__Sayfa__.
——

Hükümet, önümüzdeki günlerde iki bakanını Amerika’ya gönderip Gülen’in iadesini isteyecek. Ellerinde Gülen’in 15 Temmuz darbesindeki rolüne dâir delilleri içeren dosya olacak. O dosyanın içeriği belli değil ancak geçen bir haftada kamuoyuna yansıyan veriler arasında darbedeki ‘Pensilvanya bağlantısı’nı ortaya koyan pek çok şey var.
121
'SAĞ YA DA ÖLÜ ANKARA'YA GETİRİN' TALİMATINI VERİLDİ
Tuğgeneral Gökhan Sönmezateş, Marmaris'te Cumhurbaşkanı Recep Tayip Erdoğan'ın kaldığı otele baskına giden, 14'ü özel kuvvetler, 13'ü Arama Kurtarma Timi ve 2'si SAT komandosundan oluşan ekibe komuta etmişti. Sönmezateş'in Çiğli 2. Anajet Üssü'nde yaptığı konuşmada, "Ülkede şuanda bir darbe meydana geldi. Biz Genelkurmay'a bağlıyız. Orgeneral Hulusi Akar'ın emir ve talimatları doğrutusunda görev yapıyoruz. Marmaris'e bir otelde kalmakta olan Cumhurbaşkanı Sayın Recep Tayyip Erdoğan'ı mümkünse sağ, son çare ölü olarak Ankara'ya getirin. Gerekirse ölün ama Cumhurbaşkanı'nı kesinlikle Ankara'ya götürün" dediği belirtilmişti.
221
BOĞAZA TANKLARI BEN ÇIKARDIM
Tankları kendisinin yürüttürdüğünü aktaran Özkan Aydoğdu, "Birliklerime durumu hemen bildirip gerekli yerlerin emniyete alınması emrini verdim. Bunun üzerine tanklar çıktı, tankların içine 9 ya da 10 tane savaş top mermisi, 200 tane mg3 mermisi, ZMA'lara 3 kutu yani toplam 165 top mermisi almalarını söyledim. Zırhlı Personel Taşıyıcılara da yaklaşık 500 mermiyi almalarını söyledim. FSM ve Boğaziçi Köprüleri'ne iki tank, iki tane zırhlı personel taşıyıcı, Sabiha Gökçen Havaalanı'na 4 tank, 2 ZPT, 2 ZMA, Birinci Ordu Komutanlığı'nın emniyeti için 4 ZPT, Acıbadem Telekom için 4 ZPT, Üsküdar Çevik Kuvvet için 8 tank, 2 ZPT aracı, 2 tane de ZMA olarak adlandırılan araçları gönderdim. Mümkün olduğunca araçlar görevli personel ile mühimmatlı bir şekilde gönderilmişti." dedi.

——

__Yapılacak Görevler__.
• 1. Sayfaya göre Marmaris'te Cumhurbaşkanının kaldığı otele baskına giden ekibe kim komuta etmişti?
• 2. Sayfadaki metni "Hükümet, önümüzdeki günlerde" sözcüklerinden başlayıp "çok şey var." sözcükleri de dahil olmak üzere hiçbir değişiklik yapmadan yeniden aktarınız.

__Toplanan Veriler__.
——

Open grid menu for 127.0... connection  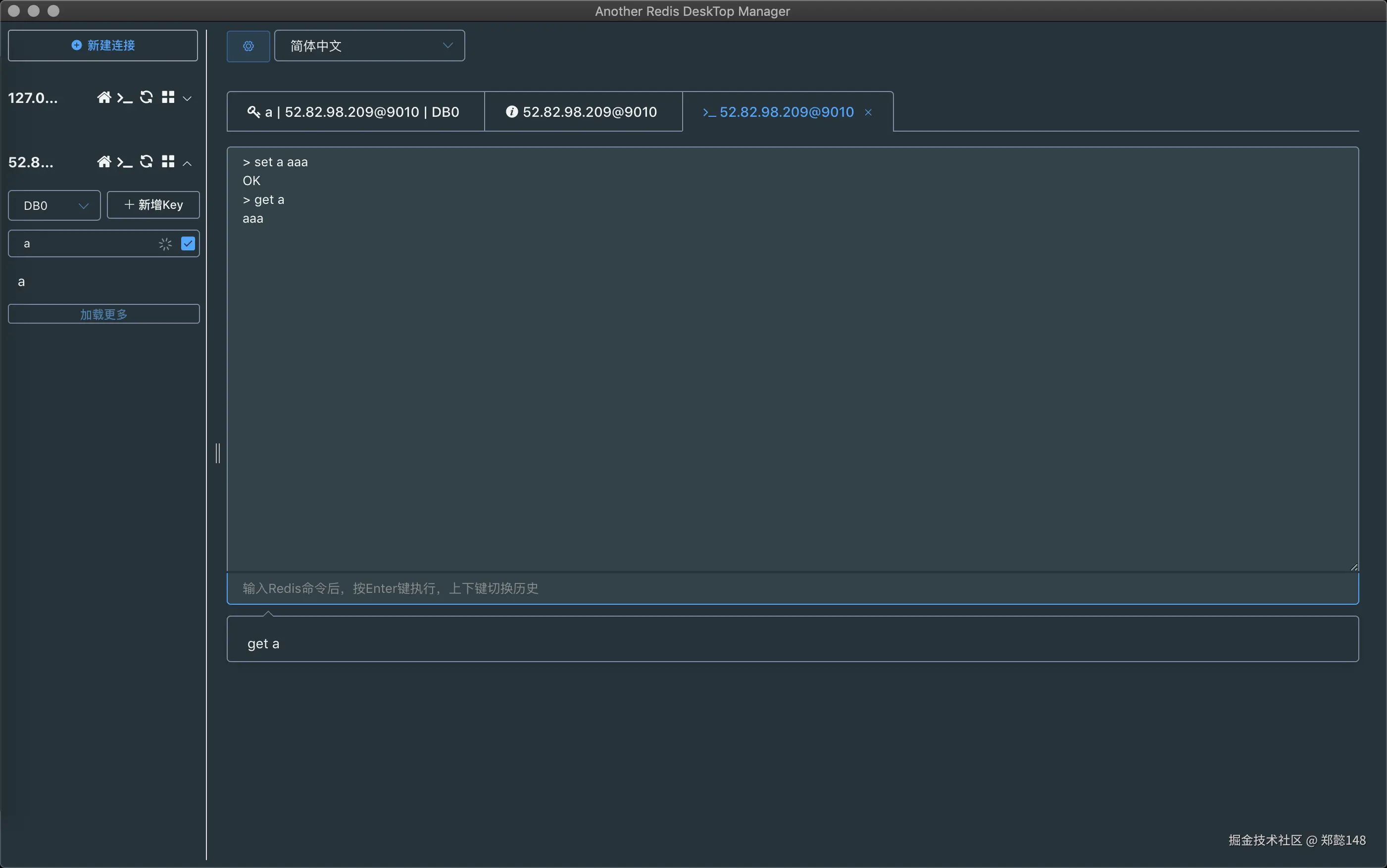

——

__Sonuçlar__.
• 1. Tuğgeneral Gökhan Sönmezateş.

• 2.
Hükümet, önümüzdeki günlerde iki bakanını Amerika’ya gönderip Gülen’in iadesini isteyecek. Ellerinde Gülen’in 15 Temmuz darbesindeki rolüne dâir delilleri içeren dosya olacak. O dosyanın içeriği belli değil ancak geçen bir haftada kamuoyuna yansıyan veriler arasında darbedeki ‘Pensilvanya bağlantısı’nı ortaya koyan pek çok şey var.